## INSTRUCTIONS FOR THE TASK
Run through the data and copy out every line that mentions the word "computer".

## EXERCISE DATA
□ □ □
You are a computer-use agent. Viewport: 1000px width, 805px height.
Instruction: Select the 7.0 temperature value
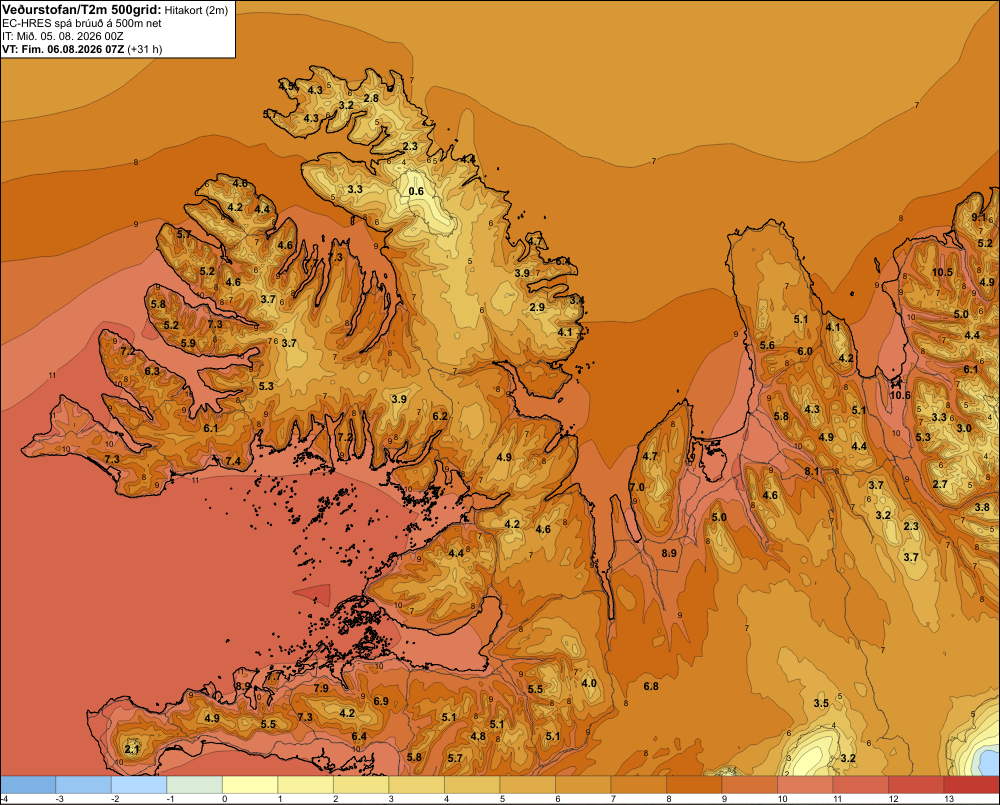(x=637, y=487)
□ □ □
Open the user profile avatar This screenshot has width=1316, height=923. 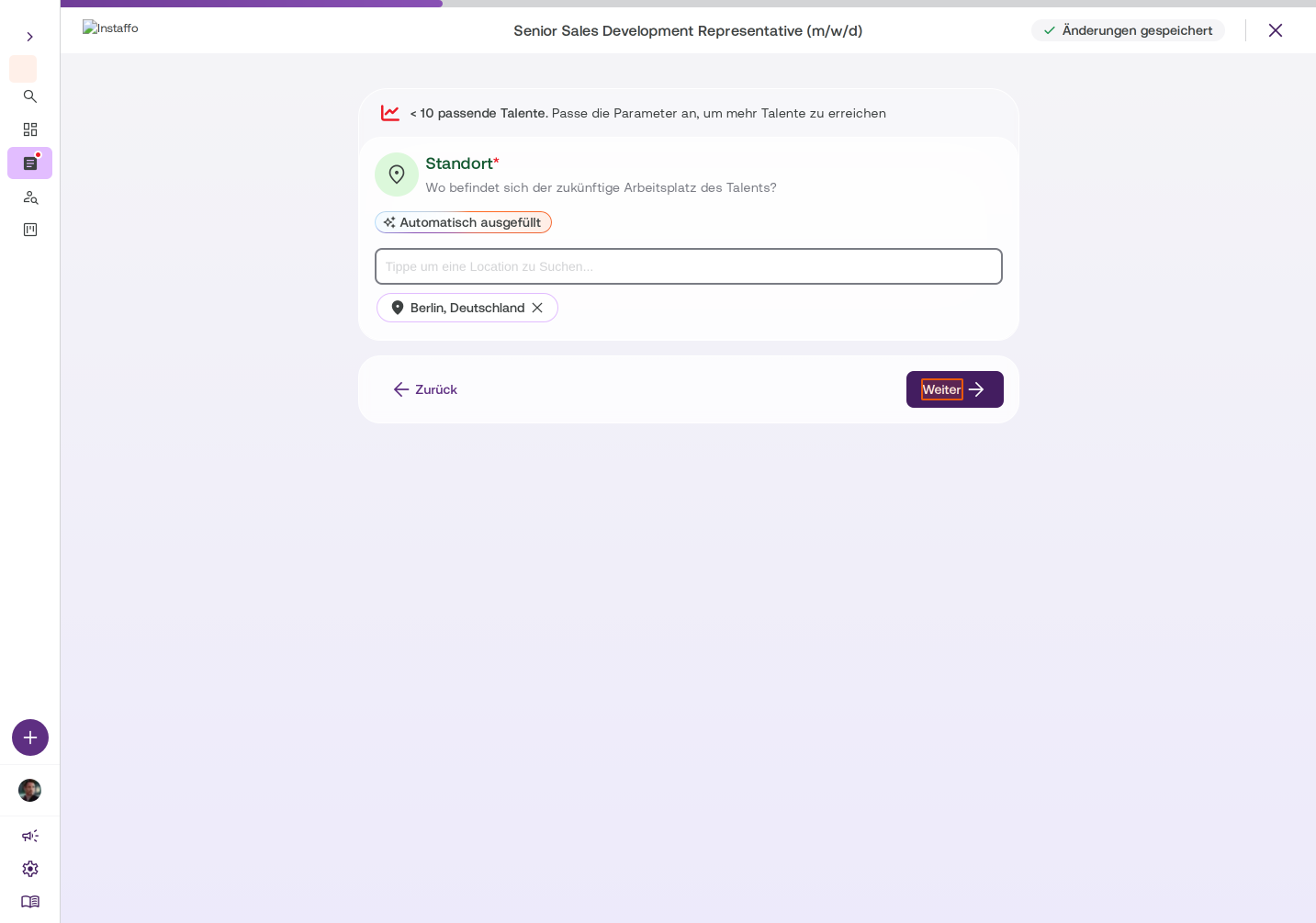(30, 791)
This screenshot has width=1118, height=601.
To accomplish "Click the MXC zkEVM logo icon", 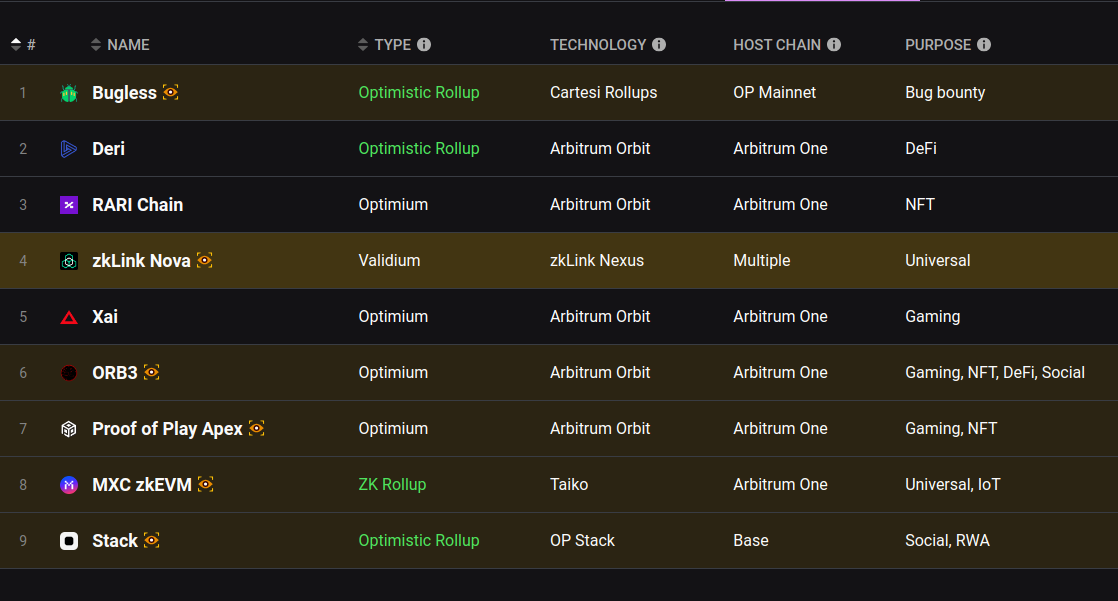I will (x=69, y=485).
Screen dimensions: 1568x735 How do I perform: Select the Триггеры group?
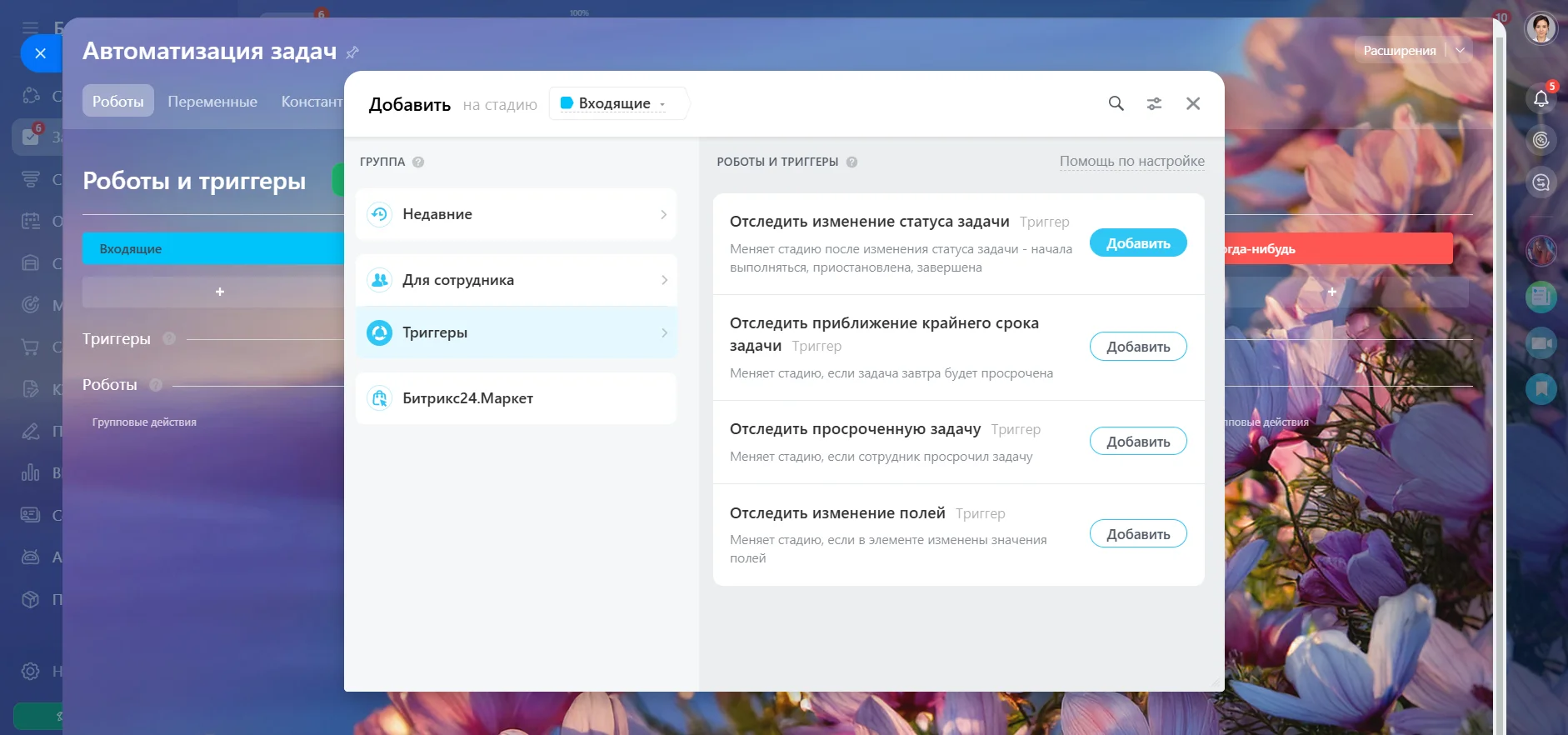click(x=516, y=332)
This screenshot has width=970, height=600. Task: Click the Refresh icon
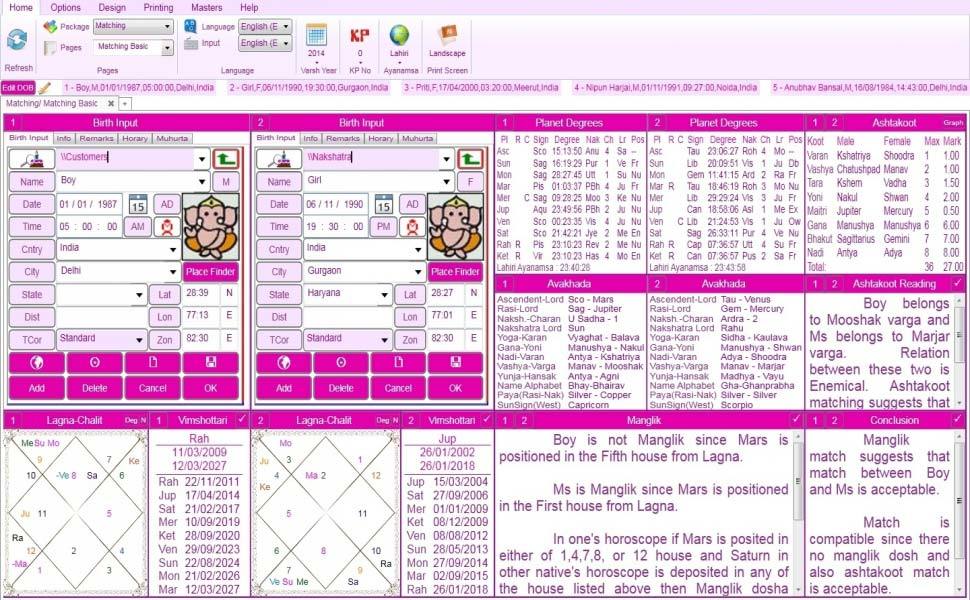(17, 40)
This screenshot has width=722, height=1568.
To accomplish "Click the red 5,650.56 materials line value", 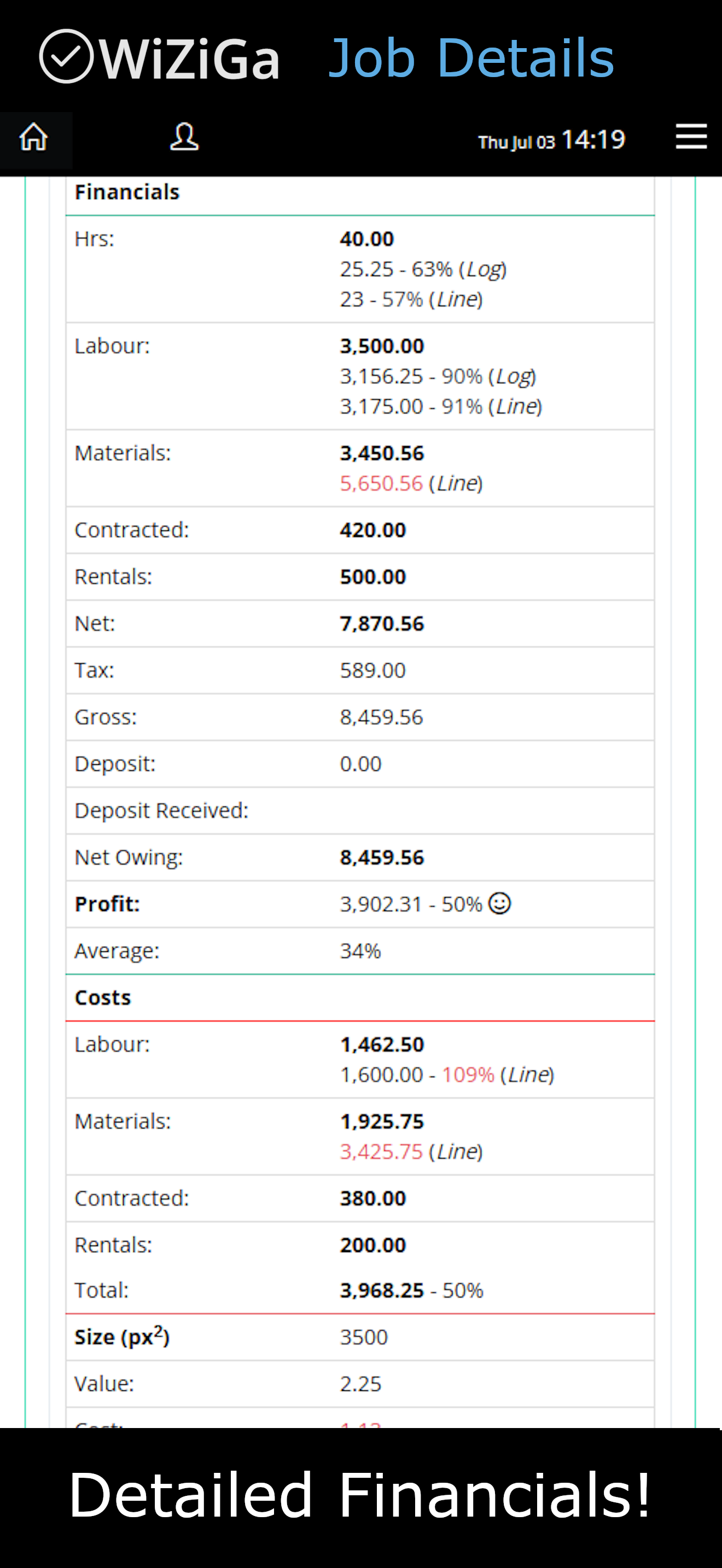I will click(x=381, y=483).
□ □ □
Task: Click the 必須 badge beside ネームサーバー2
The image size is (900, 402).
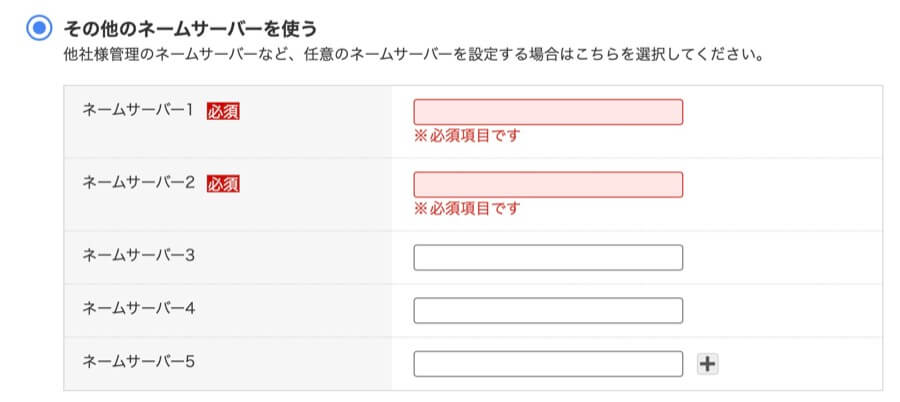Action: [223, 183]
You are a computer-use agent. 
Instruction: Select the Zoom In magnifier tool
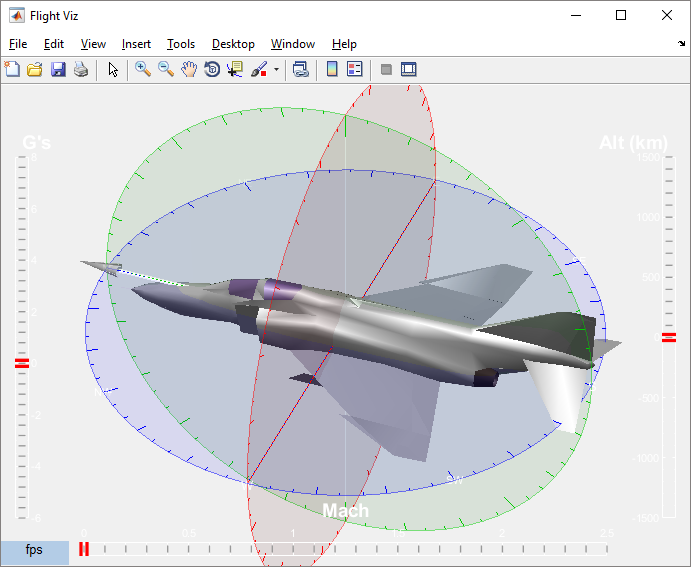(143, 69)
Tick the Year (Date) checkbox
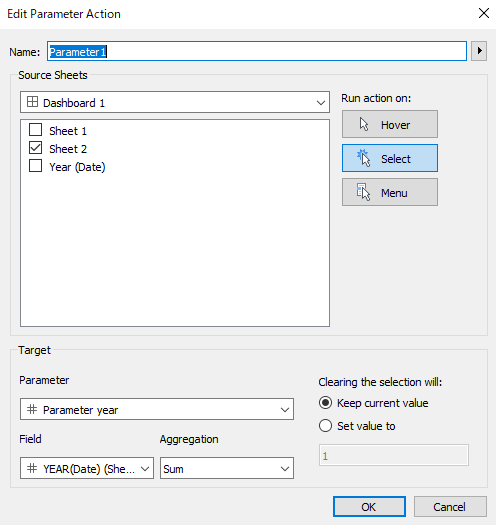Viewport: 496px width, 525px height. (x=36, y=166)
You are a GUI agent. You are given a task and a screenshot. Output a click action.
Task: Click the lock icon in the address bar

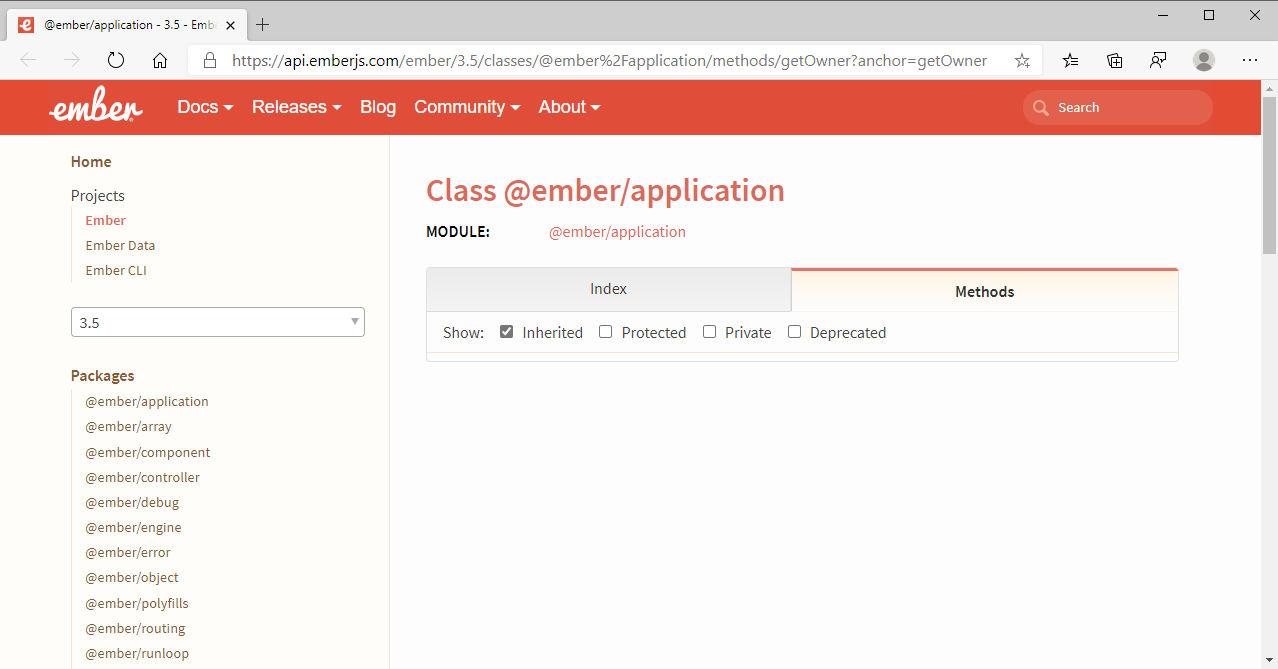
□ □ □
## WRITTEN REPLY
You are a computer-use agent. Viewport: 1000px width, 805px height.
You are a computer-use agent. 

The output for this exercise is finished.